Tampa, Florida - Florida Cancer Specialists & Research Institute LLC (FCS), an oncology group headquartered in Fort Myers, Florida, was charged with conspiring to allocate medical and radiation oncology treatments for cancer patients in Southwest Florida, the Department of Justice announced.  This charge is the first in the department’s ongoing investigation into market allocation in the oncology industry.

According to a one-count felony charge filed today in the U.S. District Court in Fort Myers, Florida, FCS participated in a criminal antitrust conspiracy with a competing oncology group in Collier, Lee, and Charlotte counties (Southwest Florida).  FCS and its co-conspirators agreed not to compete to provide chemotherapy and radiation treatments to cancer patients in Southwest Florida.  Beginning as early as 1999 and continuing until at least 2016, FCS entered into an illegal agreement that allocated chemotherapy treatments to FCS and radiation treatments to a competing oncology group.  This conspiracy allowed FCS to operate with minimal competition in Southwest Florida and limited valuable integrated care options and choices for cancer patients.  

The Antitrust Division also announced a deferred prosecution agreement (DPA) resolving the charge against FCS, under which the company admitted to conspiring to allocate chemotherapy and radiation treatments for cancer patients.  FCS has agreed to pay a $100 million criminal penalty —the statutory maximum— and to cooperate fully with the Antitrust Division’s ongoing investigation.  FCS has also agreed to maintain an effective compliance program designed to prevent and detect criminal antitrust violations.

“Today’s resolution, with one of the largest independent oncology groups in the United States, is a significant step toward ensuring that cancer patients in Southwest Florida are afforded the benefits of competition for life-saving treatments,” said Assistant Attorney General Makan Delrahim of the Department of Justice’s Antitrust Division.  “For almost two decades, FCS and its co-conspirators agreed to cheat by limiting treatment options available to cancer patients in order to line their pockets.  The Antitrust Division is continuing its investigation to ensure that all responsible participants are held accountable to the maximum extent possible.”

“The FBI has no tolerance for medical providers who stand to profit by criminally exploiting cancer patients,” said Michael McPherson, Special Agent in Charge of the FBI’s Tampa Field Office.  “We will not turn a blind eye while executives pad their pockets to the detriment of vulnerable Americans.  We will use every tool at our disposal to ensure that the public has access to a competitive marketplace for healthcare.”

Additionally, the agreement includes a non-compete waiver aimed at increasing competition in the treatment of cancer patients in Southwest Florida.  Under the agreement’s terms, FCS has agreed not to enforce any non-compete provisions with its current or former oncologists or other employees who, during the term of the DPA, open or join an oncology practice in Southwest Florida.

This charge is the result of an ongoing federal antitrust investigation into market allocation and other anticompetitive conduct in the oncology industry, which is being conducted by the Antitrust Division and the FBI’s Tampa Field Office – Fort Meyers RA. 

The Florida Office of the Attorney General separately announced today that, in connection with its own independent investigation, FCS agreed to settle civil claims that it violated Florida antitrust laws.

*****

**Explore the material:**
1. Answer these from the press release on the oncology antitrust charge:
(a) Over what span of years did the illegal agreement run?
(b) What criminal penalty did FCS agree to pay?
(c) Who is the Special Agent in Charge of the FBI's Tampa Field Office?
2. From the press release on the oncology antitrust charge, copy the text word for word, starting at "Additionally, the agreement" and ending at "practice in Southwest Florida.".

**Stored data:**
*****

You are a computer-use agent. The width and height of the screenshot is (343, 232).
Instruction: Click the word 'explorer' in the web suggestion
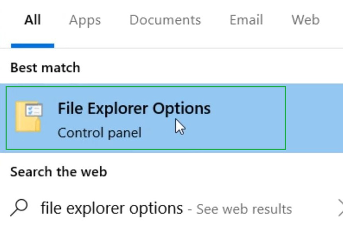[105, 209]
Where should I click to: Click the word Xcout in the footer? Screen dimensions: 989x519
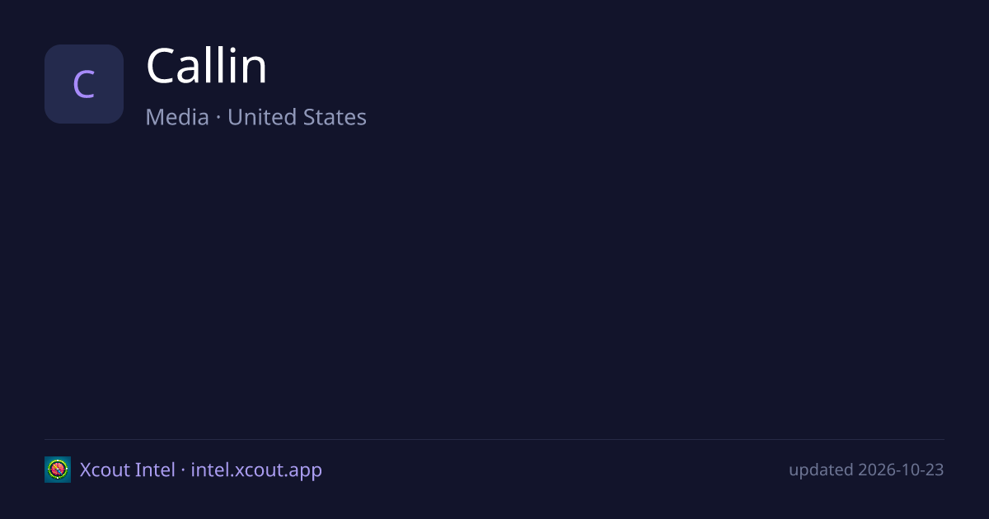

*****

**Responses by task:**
1.
(a) From as early as 1999 until at least 2016.
(b) $100 million, the statutory maximum.
(c) Michael McPherson.

2.
Additionally, the agreement includes a non-compete waiver aimed at increasing competition in the treatment of cancer patients in Southwest Florida.  Under the agreement’s terms, FCS has agreed not to enforce any non-compete provisions with its current or former oncologists or other employees who, during the term of the DPA, open or join an oncology practice in Southwest Florida.